FBG - November 20, 2006 03:19 AM (GMT)
as youth said, no one is destined to be alone, i forgot your age, but, form what i've seen, you are verry nice, and, there is most deffnitly going to be more often than not, a guy that will fall inlove with you.
and, i wouldn't move in with him, seeing as it has only been 3 months, unless your are positive he is 'the one'.
i have never had to deal in some thing like this, seeming as i am only 16, lol. so, i think that the best advice ever given to me would be "go with what your gut feeling, for, more often that not, it is right."
i hope that every thing goes for the better for you.....
glaive - November 20, 2006 03:29 AM (GMT)
You're a young lass, follow your gut and see how it goes.

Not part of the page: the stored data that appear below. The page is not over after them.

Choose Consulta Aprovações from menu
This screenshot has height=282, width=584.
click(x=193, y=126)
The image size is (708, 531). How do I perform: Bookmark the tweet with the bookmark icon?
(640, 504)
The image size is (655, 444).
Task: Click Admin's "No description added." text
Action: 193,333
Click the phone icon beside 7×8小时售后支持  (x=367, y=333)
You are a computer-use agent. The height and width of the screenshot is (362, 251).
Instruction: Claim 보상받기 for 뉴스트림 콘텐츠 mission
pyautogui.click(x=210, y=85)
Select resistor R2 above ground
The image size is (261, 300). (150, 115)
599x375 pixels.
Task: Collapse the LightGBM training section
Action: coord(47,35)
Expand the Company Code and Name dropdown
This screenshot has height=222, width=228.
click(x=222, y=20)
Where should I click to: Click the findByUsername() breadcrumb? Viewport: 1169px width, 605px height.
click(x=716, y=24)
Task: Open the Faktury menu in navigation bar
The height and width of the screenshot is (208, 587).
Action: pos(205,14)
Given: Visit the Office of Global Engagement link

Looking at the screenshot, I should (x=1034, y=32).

Don't get all bent out of shape about his buddies, as you said the relationship is only 3 months old you have yet to enter their regular vocabulary.
I think you may be trying to hard at the relationship thing, almost like you are forcing it. Sometimes it helps to let life take the wheel a bit.

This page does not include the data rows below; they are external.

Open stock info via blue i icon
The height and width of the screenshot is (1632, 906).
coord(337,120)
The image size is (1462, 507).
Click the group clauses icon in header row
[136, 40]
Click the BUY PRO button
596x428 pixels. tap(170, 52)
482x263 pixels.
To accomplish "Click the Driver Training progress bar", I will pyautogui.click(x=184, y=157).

vTEC - November 20, 2006 04:20 AM (GMT)
I get to attatched too soon in a relationship...
I only type like I'm trying too hard :P in person I am not like that at all
But anyways, I know he wont suggest moving.. I am not even going to mention it until he says "Oh hey, I found a job" then I'll figure it out...
barramundi - November 20, 2006 05:50 AM (GMT)
Damn V, :hug: sorry to hear mate. Hang in there buddy. Glaives' right re your bf's mates, so try not to let that get to you (easy said i know, but try not to give it too much weight.) & I think you're right re the long distance or not moving with him thing. I mean part of me thinks he's a bit of a galah for not thinking of you even at the 3month mark it should be one of the first things any guy should at least consider when they have a gf. But that doesn't help you much. But I thing FBG's spot on, you will find someone, girls like you attract guys like flies, but problem is when you do that dud guys get attracted too. Hang in the buddy, & for what it's worth there's big hugs & thoughts from us here! :drunk:
FBG - November 21, 2006 05:32 AM (GMT)
hey, i have a great idea, my local radio station KRQ 93.7 and 104.7 in phoenix (state wide) they do this thing every tuesday, you e-mail them, they may or may not accept you, you call in, they get the story, call him, and find out if he is cheating, or if he really has a job......just a thought, srry to bring it up, who would cheat on a fish keeper????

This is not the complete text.